_TEXT PASSAGE_:
## begin
I'd seen that just at the time that we were looking for ways to work with the audio archive that was supplied by the Anderson Estate when we were making Gerry Anderson: A Life Uncharted and the two just clicked. I thought: Right, actually this could be a way of bringing audio archive to life.

Field had identified a particularly useful application of deepfakes in documentary production, as a means of animating audio recordings. Sound archives are a vital form of audio testimony, relevant to multiple modes of documentary film and factual content, but extensive use of these recordings stretches the ability of filmmakers to create sufficient visual sequences as overlay for the voices. Using deepfakes to create an artificial to-camera interview with a documentary subject, speaking their words from the audio archive, can solve this problem.

Using deepfakes to put an image to an existing voice file was an early use of the technology, but almost always the audio was linked to an existing video clip. One of the playful uses of deepfakes is found on popular apps such as Reface and widely gamed on YouTube, in which people add their own face to an existing audiovisual text, most frequently lines from Hollywood movies. Benjamin Field was proposing a more complicated process, with his originating material being no more than old-fashioned audio cassettes. The deepfake project undertaken by The Format Factory contrasts with In Event of Moon Disaster in two significant ways. Firstly, it comes at a later stage of the technological development of deepfakes, allowing the filmmakers to use higher precision AI tools; second, the project was undertaken by a very small content production company, without the access to skills, technology and resources that were available to Panetta and Burgund through their work at MIT.

Following the commission by Craig Morris at Britbox, the producers sought further funding. A contract was signed with Abacus Media Rights which included a surprising stipulation: the completed film must include a minimum of ten minutes of high quality deepfake material. To Ben Field’s surprise, the novelty of deepfake technology had become a marketable feature of this documentary. Field cast the actor Roly Hyde to be the body double for Gerry Anderson. It was important that the actor be as close to Gerry Anderson in terms of head size and shape, and this posed two considerable problems: Anderson was bald, unlike Hyde, and their head shapes were not a perfect match. The team decided to use traditional analogue makeup and hair techniques to narrow the gap between the two. In a two-day film shoot, a shot was composed of Hyde on a sofa, in an interior interview setting; the actor’s role was to speak a total of 53 min of chosen material from the audio archive of Gerry Anderson, trying to lip sync as closely as possible to the original.

Responsible for creating the deepfakes for Gerry Anderson: A Life Uncharted was Christian Darkin. Darkin worked with an open source deepfake algorithm, DeepFaceLab, that had ‘already been trained on hundreds of different other people's faces so [it knows] what a face looks like’. With this head start, Darkin could begin the specific process required by the Gerry Anderson film – ‘you then have to retrain it on the person that you're trying to replace and the person you're trying to replace them with […] it's learning how to produce the combination of the two’.
## end
_DATA FOR THE TASK_:
## begin
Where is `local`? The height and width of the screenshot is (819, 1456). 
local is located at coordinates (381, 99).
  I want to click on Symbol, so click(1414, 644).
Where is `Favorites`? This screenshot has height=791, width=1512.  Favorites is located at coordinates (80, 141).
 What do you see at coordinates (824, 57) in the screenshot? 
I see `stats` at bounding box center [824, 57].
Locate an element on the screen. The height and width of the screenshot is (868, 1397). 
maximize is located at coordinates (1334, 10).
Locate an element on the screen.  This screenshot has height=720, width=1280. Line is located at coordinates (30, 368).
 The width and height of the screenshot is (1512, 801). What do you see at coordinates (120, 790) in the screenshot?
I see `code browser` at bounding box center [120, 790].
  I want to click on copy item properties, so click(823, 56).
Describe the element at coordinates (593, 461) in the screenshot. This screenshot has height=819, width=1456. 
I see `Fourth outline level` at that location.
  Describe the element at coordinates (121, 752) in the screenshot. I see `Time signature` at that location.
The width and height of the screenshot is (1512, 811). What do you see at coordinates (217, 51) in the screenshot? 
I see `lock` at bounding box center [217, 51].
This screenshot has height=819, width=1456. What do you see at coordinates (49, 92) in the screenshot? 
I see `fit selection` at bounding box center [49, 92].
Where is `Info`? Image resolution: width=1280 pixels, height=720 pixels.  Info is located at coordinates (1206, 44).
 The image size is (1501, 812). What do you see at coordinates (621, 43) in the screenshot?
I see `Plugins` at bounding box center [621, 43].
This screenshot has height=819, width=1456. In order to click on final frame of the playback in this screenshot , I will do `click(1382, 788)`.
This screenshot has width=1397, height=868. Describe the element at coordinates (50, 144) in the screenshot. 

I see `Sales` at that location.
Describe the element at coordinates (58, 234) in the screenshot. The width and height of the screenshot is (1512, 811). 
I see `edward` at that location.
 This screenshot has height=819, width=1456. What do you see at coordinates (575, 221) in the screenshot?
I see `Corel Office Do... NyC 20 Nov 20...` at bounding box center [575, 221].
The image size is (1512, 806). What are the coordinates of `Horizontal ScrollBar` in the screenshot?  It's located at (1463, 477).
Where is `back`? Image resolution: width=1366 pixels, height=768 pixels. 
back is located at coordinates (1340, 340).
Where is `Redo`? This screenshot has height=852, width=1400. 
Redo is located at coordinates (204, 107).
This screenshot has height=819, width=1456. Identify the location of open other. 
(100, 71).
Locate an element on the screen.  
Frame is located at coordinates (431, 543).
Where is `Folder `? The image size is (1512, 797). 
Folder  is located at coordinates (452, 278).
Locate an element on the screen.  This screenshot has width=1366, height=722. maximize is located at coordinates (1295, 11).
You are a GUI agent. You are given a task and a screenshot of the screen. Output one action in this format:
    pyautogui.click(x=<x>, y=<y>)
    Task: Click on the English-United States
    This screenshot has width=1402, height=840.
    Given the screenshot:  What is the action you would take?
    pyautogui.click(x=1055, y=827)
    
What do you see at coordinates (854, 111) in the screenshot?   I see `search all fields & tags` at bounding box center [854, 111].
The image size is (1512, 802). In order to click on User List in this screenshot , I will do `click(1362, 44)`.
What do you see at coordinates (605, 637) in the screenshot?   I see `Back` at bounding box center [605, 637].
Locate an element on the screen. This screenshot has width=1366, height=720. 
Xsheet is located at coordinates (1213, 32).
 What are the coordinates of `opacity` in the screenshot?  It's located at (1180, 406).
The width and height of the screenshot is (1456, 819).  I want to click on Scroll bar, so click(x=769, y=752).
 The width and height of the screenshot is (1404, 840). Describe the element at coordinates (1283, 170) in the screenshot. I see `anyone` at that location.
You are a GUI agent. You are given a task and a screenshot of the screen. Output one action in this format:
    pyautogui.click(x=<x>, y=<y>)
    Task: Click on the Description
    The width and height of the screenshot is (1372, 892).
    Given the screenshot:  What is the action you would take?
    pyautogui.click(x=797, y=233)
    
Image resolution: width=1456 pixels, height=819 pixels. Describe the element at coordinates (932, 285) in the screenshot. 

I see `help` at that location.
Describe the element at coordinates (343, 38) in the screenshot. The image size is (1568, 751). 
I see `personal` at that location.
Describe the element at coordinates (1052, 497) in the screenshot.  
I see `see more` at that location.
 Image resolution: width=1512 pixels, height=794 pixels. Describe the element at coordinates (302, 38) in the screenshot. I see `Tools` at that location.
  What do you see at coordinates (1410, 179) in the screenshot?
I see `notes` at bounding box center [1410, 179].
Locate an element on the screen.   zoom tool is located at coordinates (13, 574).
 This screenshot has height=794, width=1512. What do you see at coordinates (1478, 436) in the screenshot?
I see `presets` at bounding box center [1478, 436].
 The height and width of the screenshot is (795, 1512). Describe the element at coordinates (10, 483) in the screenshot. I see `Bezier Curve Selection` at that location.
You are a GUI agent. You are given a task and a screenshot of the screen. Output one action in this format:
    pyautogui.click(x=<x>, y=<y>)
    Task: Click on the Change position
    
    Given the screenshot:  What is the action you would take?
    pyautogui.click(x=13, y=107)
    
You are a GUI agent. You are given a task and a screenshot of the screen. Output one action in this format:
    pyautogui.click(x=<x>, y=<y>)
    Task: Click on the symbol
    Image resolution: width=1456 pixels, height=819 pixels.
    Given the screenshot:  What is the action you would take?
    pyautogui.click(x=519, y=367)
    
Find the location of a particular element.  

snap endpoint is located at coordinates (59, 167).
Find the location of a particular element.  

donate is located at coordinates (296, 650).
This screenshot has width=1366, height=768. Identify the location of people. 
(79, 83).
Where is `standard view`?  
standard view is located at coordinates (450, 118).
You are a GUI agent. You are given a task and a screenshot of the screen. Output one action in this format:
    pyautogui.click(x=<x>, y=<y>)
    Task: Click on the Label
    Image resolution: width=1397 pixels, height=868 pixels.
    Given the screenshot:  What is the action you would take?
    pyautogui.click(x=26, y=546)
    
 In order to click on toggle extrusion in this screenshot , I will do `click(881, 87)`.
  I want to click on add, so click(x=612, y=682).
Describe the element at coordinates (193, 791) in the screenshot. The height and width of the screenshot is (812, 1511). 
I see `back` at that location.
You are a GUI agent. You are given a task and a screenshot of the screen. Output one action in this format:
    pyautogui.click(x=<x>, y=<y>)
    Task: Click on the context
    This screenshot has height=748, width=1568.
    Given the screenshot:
## end
_EXERCISES_:
[1] Copy word for word the portion of the passage on deepfakes in documentary film from "Field had identified" up to and including "solve this problem.".
[2] Reproduce verbatim the lines of the entries from the line with "is (1512, 797)." up to and including the line with "The width and height of the screenshot is (1404, 840).".

_RESULTS BY TASK_:
[1]
Field had identified a particularly useful application of deepfakes in documentary production, as a means of animating audio recordings. Sound archives are a vital form of audio testimony, relevant to multiple modes of documentary film and factual content, but extensive use of these recordings stretches the ability of filmmakers to create sufficient visual sequences as overlay for the voices. Using deepfakes to create an artificial to-camera interview with a documentary subject, speaking their words from the audio archive, can solve this problem.

[2]
Where is `Folder `? The image size is (1512, 797). 
Folder  is located at coordinates (452, 278).
Locate an element on the screen.  This screenshot has width=1366, height=722. maximize is located at coordinates (1295, 11).
You are a GUI agent. You are given a task and a screenshot of the screen. Output one action in this format:
    pyautogui.click(x=<x>, y=<y>)
    Task: Click on the English-United States
    This screenshot has width=1402, height=840.
    Given the screenshot:  What is the action you would take?
    pyautogui.click(x=1055, y=827)
    
What do you see at coordinates (854, 111) in the screenshot?   I see `search all fields & tags` at bounding box center [854, 111].
The image size is (1512, 802). In order to click on User List in this screenshot , I will do `click(1362, 44)`.
What do you see at coordinates (605, 637) in the screenshot?   I see `Back` at bounding box center [605, 637].
Locate an element on the screen. This screenshot has width=1366, height=720. 
Xsheet is located at coordinates (1213, 32).
 What are the coordinates of `opacity` in the screenshot?  It's located at (1180, 406).
The width and height of the screenshot is (1456, 819).  I want to click on Scroll bar, so click(x=769, y=752).
 The width and height of the screenshot is (1404, 840). Describe the element at coordinates (1283, 170) in the screenshot. I see `anyone` at that location.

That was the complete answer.